Knockdown of MAPK12 and MAPK14 in FSHD myotubes
Exponentially dividing immortalized C6 FSHD myoblasts were harvested and counted. 50000 myoblasts were electroporated using a 10 μL tip in a Neon electroporation system (ThermoFisher). Conditions used were determined to preserve viability and achieved maximal electroporation (Pulse V=1100V, pulse width=40 and pulse #=1). After electroporation, cells were plated in growth media and media was changed for differentiation 24h after. 3 days after differentiation, cells were harvested and analyzed for KD and effects in MBD3L2 using the RT-qPCR assay described before. siRNAs used were obtained from ThermoFisher (4390843, 4390846, s3585, s3586, s12467, s12468).

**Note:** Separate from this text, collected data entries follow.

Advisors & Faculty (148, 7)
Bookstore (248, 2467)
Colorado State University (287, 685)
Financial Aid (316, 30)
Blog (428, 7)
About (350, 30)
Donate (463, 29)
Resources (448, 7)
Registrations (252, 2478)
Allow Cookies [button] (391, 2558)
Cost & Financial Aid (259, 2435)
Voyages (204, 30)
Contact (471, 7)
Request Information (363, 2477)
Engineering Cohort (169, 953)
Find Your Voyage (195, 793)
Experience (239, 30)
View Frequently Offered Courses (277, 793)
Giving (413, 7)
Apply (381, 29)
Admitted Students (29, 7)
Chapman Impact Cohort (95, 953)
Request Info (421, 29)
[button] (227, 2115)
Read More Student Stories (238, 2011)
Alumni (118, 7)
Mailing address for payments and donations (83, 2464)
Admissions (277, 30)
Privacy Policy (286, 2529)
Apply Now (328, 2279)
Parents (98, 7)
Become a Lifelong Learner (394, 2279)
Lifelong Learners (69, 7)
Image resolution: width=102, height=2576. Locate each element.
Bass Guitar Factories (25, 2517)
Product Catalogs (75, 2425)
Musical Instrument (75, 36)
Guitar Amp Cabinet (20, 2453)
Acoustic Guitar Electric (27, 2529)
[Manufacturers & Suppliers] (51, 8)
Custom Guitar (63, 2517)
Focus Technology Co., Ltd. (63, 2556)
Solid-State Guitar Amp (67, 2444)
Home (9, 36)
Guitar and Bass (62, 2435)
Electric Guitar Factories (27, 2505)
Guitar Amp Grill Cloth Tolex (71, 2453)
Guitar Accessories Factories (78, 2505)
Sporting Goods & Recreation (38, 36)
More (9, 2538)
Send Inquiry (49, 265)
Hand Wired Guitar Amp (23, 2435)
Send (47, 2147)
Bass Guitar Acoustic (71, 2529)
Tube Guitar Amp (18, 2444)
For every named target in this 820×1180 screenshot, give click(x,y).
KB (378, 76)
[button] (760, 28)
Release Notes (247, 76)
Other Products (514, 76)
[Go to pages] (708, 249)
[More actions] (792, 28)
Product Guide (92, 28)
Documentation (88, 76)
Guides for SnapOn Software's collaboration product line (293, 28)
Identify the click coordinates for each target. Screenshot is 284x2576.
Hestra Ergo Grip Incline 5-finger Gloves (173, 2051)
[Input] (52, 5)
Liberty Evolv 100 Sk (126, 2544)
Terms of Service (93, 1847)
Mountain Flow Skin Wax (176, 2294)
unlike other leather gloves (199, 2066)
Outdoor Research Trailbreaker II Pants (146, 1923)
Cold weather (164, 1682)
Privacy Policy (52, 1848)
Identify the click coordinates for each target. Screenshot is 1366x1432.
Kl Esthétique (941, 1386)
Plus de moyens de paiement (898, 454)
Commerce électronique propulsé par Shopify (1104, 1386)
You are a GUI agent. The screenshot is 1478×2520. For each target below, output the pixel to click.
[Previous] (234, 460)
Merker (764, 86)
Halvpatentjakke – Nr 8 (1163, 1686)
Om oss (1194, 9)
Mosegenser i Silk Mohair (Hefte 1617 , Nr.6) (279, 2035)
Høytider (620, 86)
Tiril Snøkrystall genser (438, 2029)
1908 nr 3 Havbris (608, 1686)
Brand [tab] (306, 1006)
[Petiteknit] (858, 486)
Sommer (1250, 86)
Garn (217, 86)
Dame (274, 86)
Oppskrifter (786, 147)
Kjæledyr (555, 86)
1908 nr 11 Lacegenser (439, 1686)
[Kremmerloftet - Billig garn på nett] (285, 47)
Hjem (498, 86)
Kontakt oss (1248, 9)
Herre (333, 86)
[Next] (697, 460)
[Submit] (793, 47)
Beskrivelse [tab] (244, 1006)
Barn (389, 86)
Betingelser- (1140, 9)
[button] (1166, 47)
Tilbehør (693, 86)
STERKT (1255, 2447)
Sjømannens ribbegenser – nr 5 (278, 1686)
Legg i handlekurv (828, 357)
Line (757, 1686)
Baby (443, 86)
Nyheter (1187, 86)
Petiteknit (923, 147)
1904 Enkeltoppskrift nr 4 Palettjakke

Gene expression analysis by RNA-seq
RNA from myotubes grown in 6-well plates in conditions described above was isolated using the RNeasy Micro Kit from Qiagen (#74004). Quality of RNA was assessed by using a Bioanalyzer 2100 and samples were submitted for library preparation and deep sequencing to the Molecular biology core facility at the Dana Farber Cancer Institute. After sequencing, raw reads of fastq files from all samples were mapped to hg38 genome assemblies using ArrayStudio aligner. Raw read count and FPKM were calculated for all the genes, and DESeq2 was applied to calculate differentially expressed genes using general linear model (GLM). Statistical cutoff of absolute fold change (abs(FC) > 4, FDR < 0.001) were applied to identify differentially expressed protein coding genes. (DATA DEPOSITION INFO TBD)
ACKNOWLEDGEMENTS
We thank Peter Jones, Takako Jones and Charis Himeda from the University of Reno for technical advice and guidance during the development of assays in this manuscript and insightful discussions about the regulation of DUX4 expression. Peter Jones for providing us with constructs for DUX4 overexpression used to validate our DUX4 protein detection assay. Vincent Mouly (Institut Myologie) and Silvère Van der Maarel (LUMC) for providing access to immortalized myoblasts lines. In addition, the authors would like to thank members of Fulcrum Therapeutics for helpful discussions throughout the project. We would also like to thank patients participating in previous studies that have provided tissues to generate cell lines used in this manuscript.